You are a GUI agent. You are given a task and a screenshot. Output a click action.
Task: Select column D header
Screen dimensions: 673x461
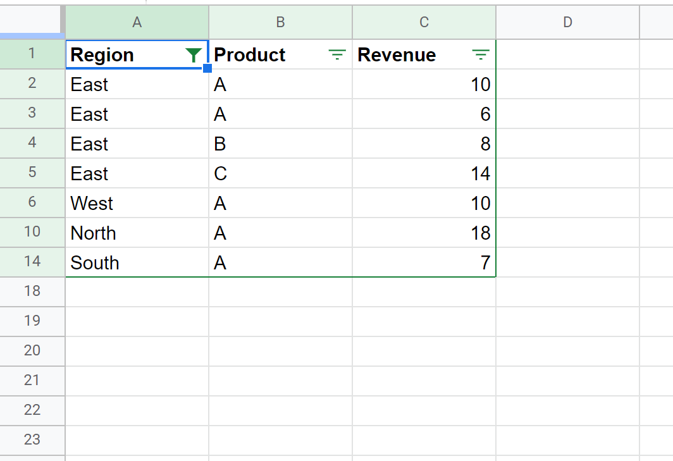[x=567, y=22]
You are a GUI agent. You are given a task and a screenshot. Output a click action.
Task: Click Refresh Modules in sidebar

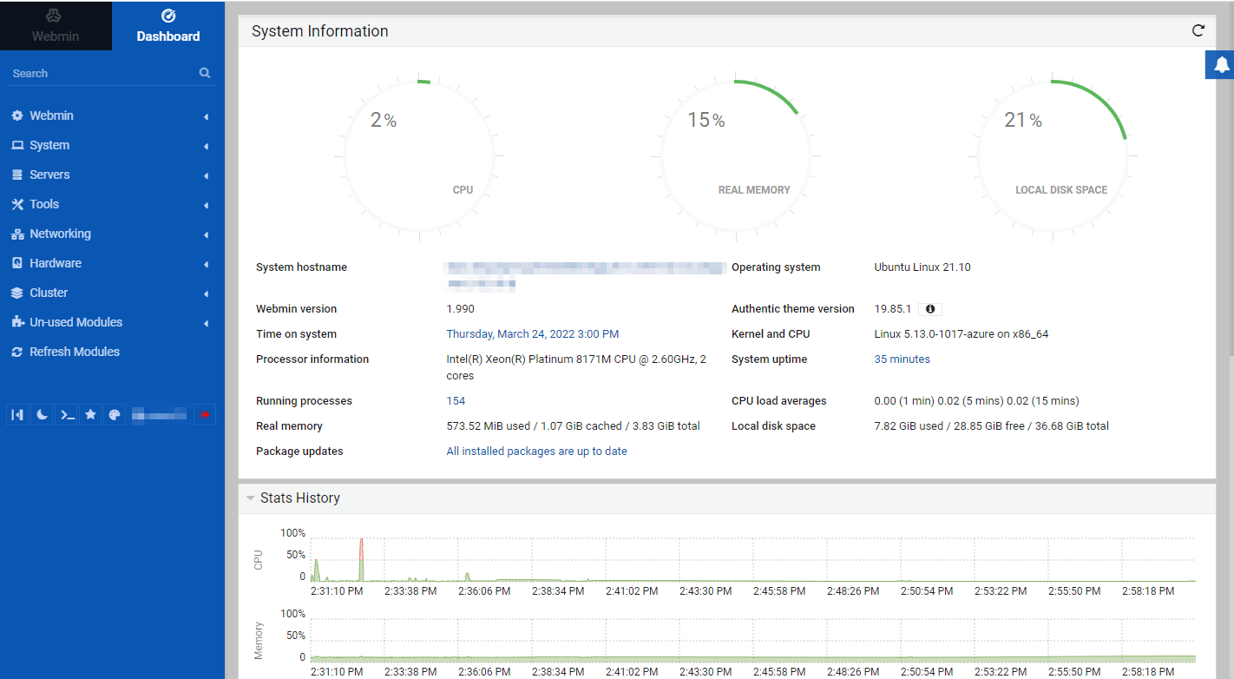(74, 352)
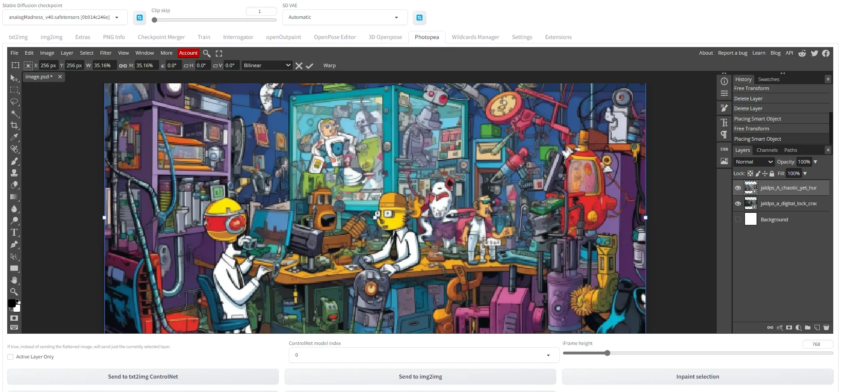Switch to the Channels tab
This screenshot has height=392, width=844.
767,150
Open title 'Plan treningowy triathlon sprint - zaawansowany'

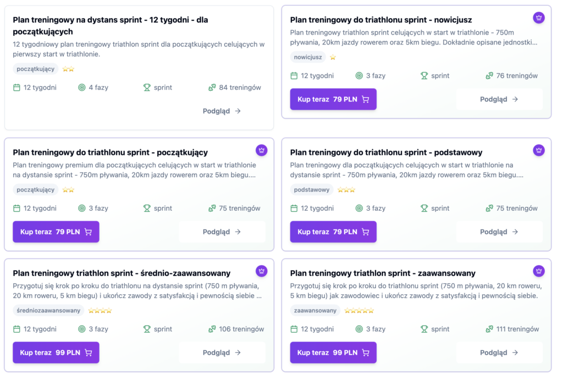pos(383,273)
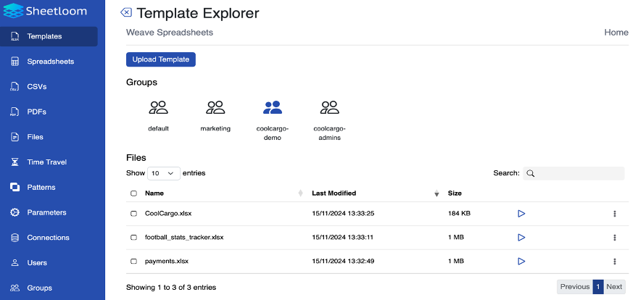638x300 pixels.
Task: Open Time Travel from the sidebar
Action: [x=46, y=162]
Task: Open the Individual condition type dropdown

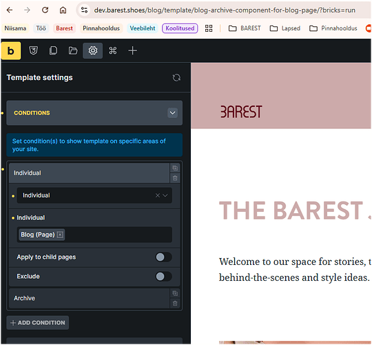Action: click(x=94, y=195)
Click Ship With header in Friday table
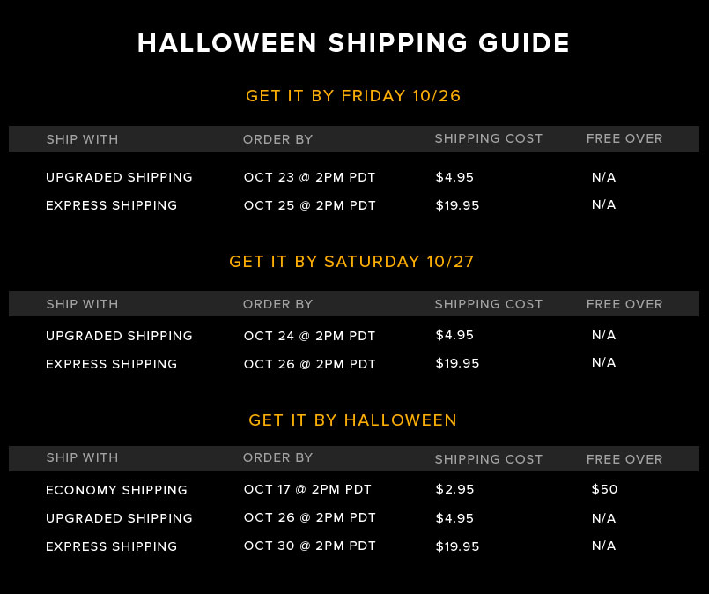Screen dimensions: 709x594 pyautogui.click(x=82, y=139)
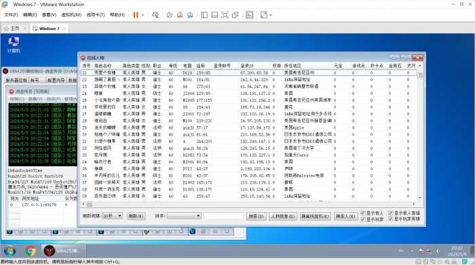This screenshot has width=475, height=265.
Task: Send Ctrl+Alt+Del to the virtual machine
Action: coord(155,15)
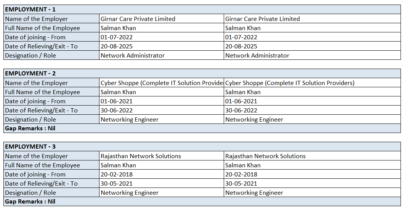407x210 pixels.
Task: Click 'Date of joining - From' label in Employment 3
Action: [x=35, y=174]
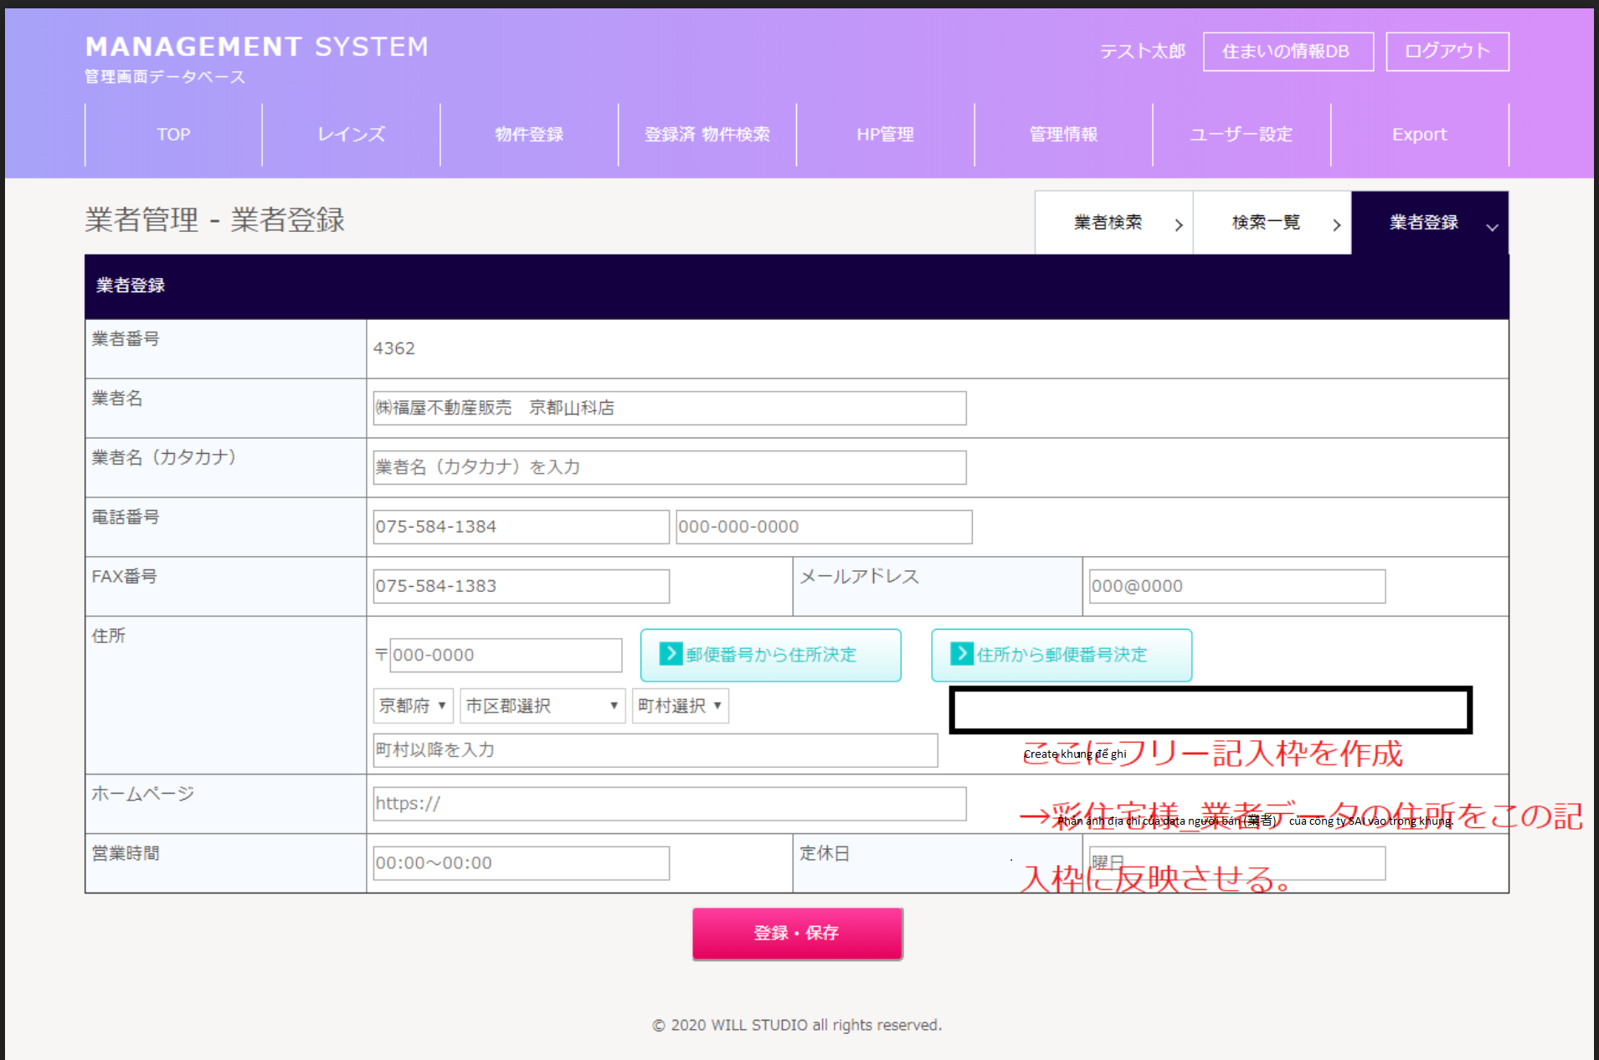The height and width of the screenshot is (1060, 1599).
Task: Click arrow icon on 住所から郵便番号決定 button
Action: pyautogui.click(x=961, y=654)
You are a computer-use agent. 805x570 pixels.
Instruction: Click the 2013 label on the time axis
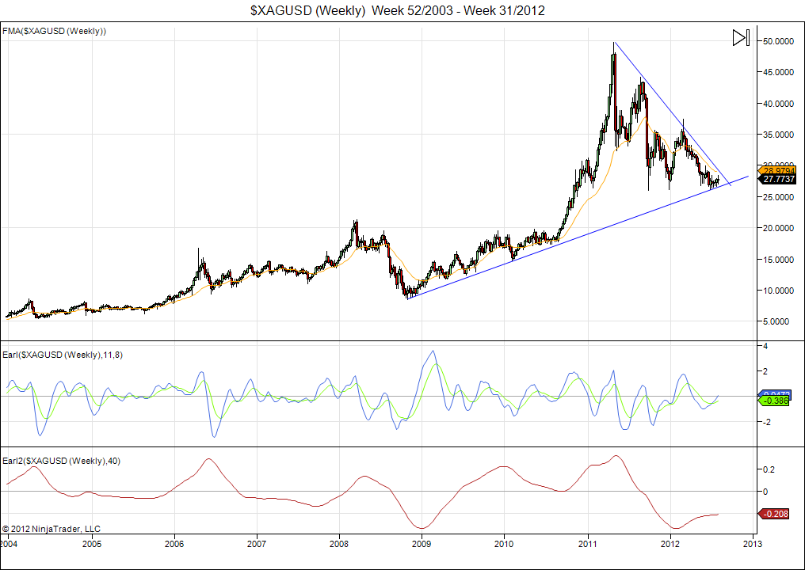tap(753, 544)
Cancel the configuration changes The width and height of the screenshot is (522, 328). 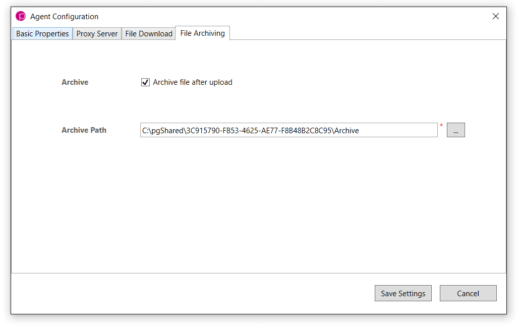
==================================================
▶ **Task**
Restate the material word for word, minus pictures.

▶ **Exercise solution**
You are a GUI agent. You are given a task and a screenshot. Output a click action.
Task: Select column D header
Screen dimensions: 673x461
[x=567, y=22]
You are a GUI agent. You are given a task and a screenshot. Output a click action.
Task: Click Refresh Modules in sidebar

(74, 352)
Switch to the Channels tab
This screenshot has height=392, width=844.
767,150
Open title 'Plan treningowy triathlon sprint - zaawansowany'

pos(383,273)
638x300 pixels.
Task: Open Time Travel from the sidebar
Action: [x=46, y=162]
Task: Open the Individual condition type dropdown

Action: click(x=94, y=195)
Click Ship With header in Friday table
Screen dimensions: 709x594 pyautogui.click(x=82, y=139)
This screenshot has width=475, height=265.
Task: Send Ctrl+Alt+Del to the virtual machine
Action: coord(155,15)
407x210 pixels.
Task: Click 'Date of joining - From' label in Employment 3
Action: [x=35, y=174]
The height and width of the screenshot is (1060, 1599).
Task: Click arrow icon on 住所から郵便番号決定 button
Action: pyautogui.click(x=961, y=654)
You are a computer-use agent. 805x570 pixels.
Instruction: Click the 2013 label on the time axis
tap(753, 544)
Cancel the configuration changes The width and height of the screenshot is (522, 328). 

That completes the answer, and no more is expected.